TEXTO DE LECTURA -
---

Sábado, 31 de agosto de 2013 | Hoy
Por Mariano Ribas
Hasta hace apenas medio siglo, nadie hablaba de quásares. De hecho, el camino hacia su descubrimiento recién comenzó con el nacimiento de la radioastronomía. Una ciencia surgida inmediatamente después de la Segunda Guerra Mundial, en países como Estados Unidos, Inglaterra y Australia. Los primeros radioastrónomos escudriñaban el cielo con toscas antenas que, poco a poco, fueron ganando tamaño y elegancia. Hasta convertirse en una suerte de “platos” de decenas de metros de diámetro: eran los primeros radiotelescopios (parientes de los telescopios que, en lugar de mirar al universo en luz visible, lo hacían en las mucho más largas, menos energéticas e invisibles, ondas de radio). Y con esos aparatos, frecuentemente, los científicos detectaban llamativas emisiones de radio que provenían de distintas partes del cielo. De hecho, algunas de esas señales eran particularmente intensas: entre ellas, Cygnus A, una “radiofuente” emblemática, detectada en 1951 en la constelación boreal del Cisne. Fue el primer paso hacia la detección de los quásares.
Pero los radiotelescopios no podían determinar, por sí solos, la posición exacta de Cygnus A en el cielo. Y lo mismo pasaba con las demás radiofuentes. Y determinar la posición exacta era fundamental para saber cuál era el objeto responsable de esas emisiones de radio. Por lo tanto, había que recurrir a los telescopios. Y así fue: un grupo de astrónomos del flamante observatorio de Monte Palomar, en California, se lanzaron a la cacería visual de Cygnus A con el “Telescopio Hale”, también conocido como “el 200 pulgadas” (por su colosal espejo primario de 5 metros de diámetro). Curiosamente, el único objeto visible que estaba en la zona de la radiofuente era una pálida manchita de luz. La contrapartida visible de Cygnus A no parecía gran cosa, pero resultó muy importante en toda esta historia: teniendo en cuenta la potencia de esa radiofuente, los científicos pensaban que, sea lo que fuere, debía ser un objeto propio de nuestra galaxia. Pero cuando los astrónomos de Monte Palomar analizaron espectralmente la luz visible del objeto sospechoso, concluyeron que esa cosa estaba a unos impresionantes 1000 millones de año luz. Conclusión: Cygnus A era una radiofuente prodigiosa. Sólo así era posible que, desde tan lejos, sus ondas de radio llegasen hasta la Tierra con tanta intensidad. Hoy sabemos que Cygnus A es una de las tantísimas galaxias activas conocidas por los astrónomos. Islas de estrellas con núcleos extremadamente activos y brillantes. Pero Cygnus A no es un quásar. A pesar de toda su furia y energía central, le falta mucho para ponerse ese traje.

---

CONSIGNA - Enumere los países que, según el texto sobre el descubrimiento de los quásares, vieron surgir la radioastronomía tras la Segunda Guerra Mundial.

CONJUNTO DE DATOS -

---

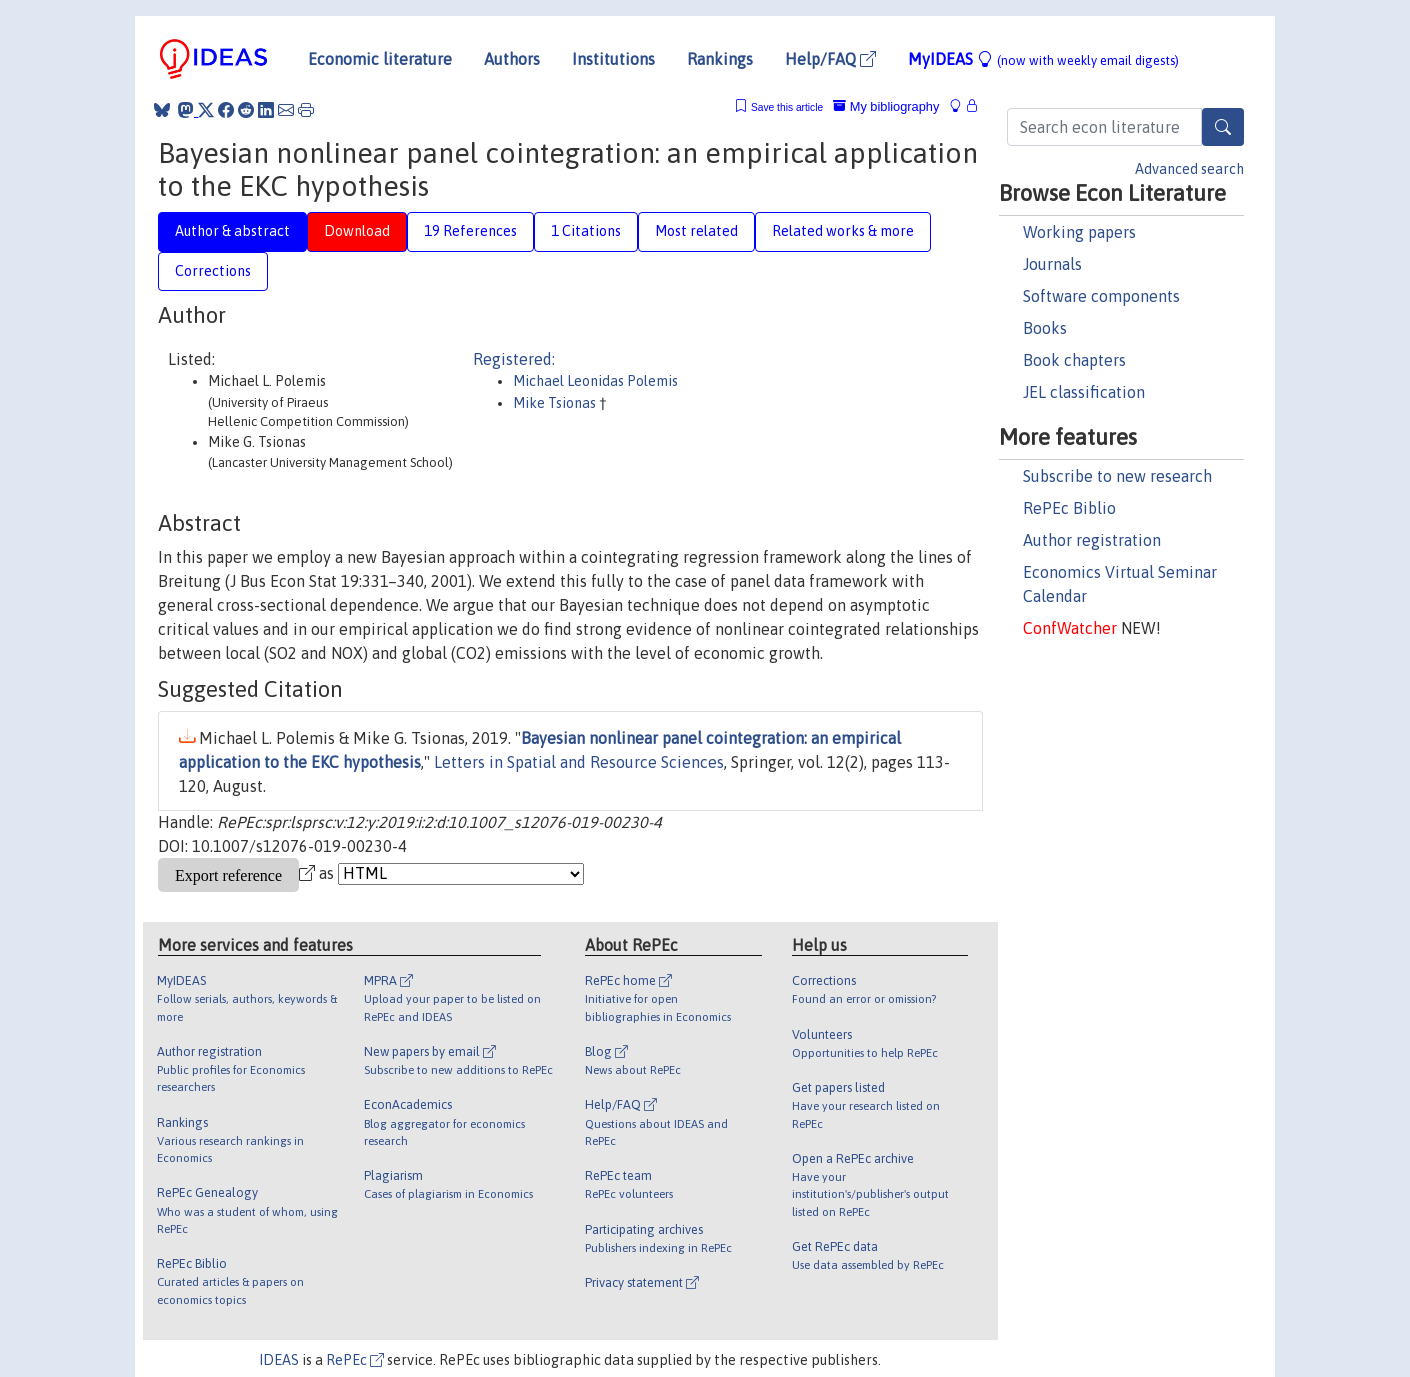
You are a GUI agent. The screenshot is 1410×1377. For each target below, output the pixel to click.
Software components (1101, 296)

---

RESPUESTA - Estados Unidos, Inglaterra y Australia.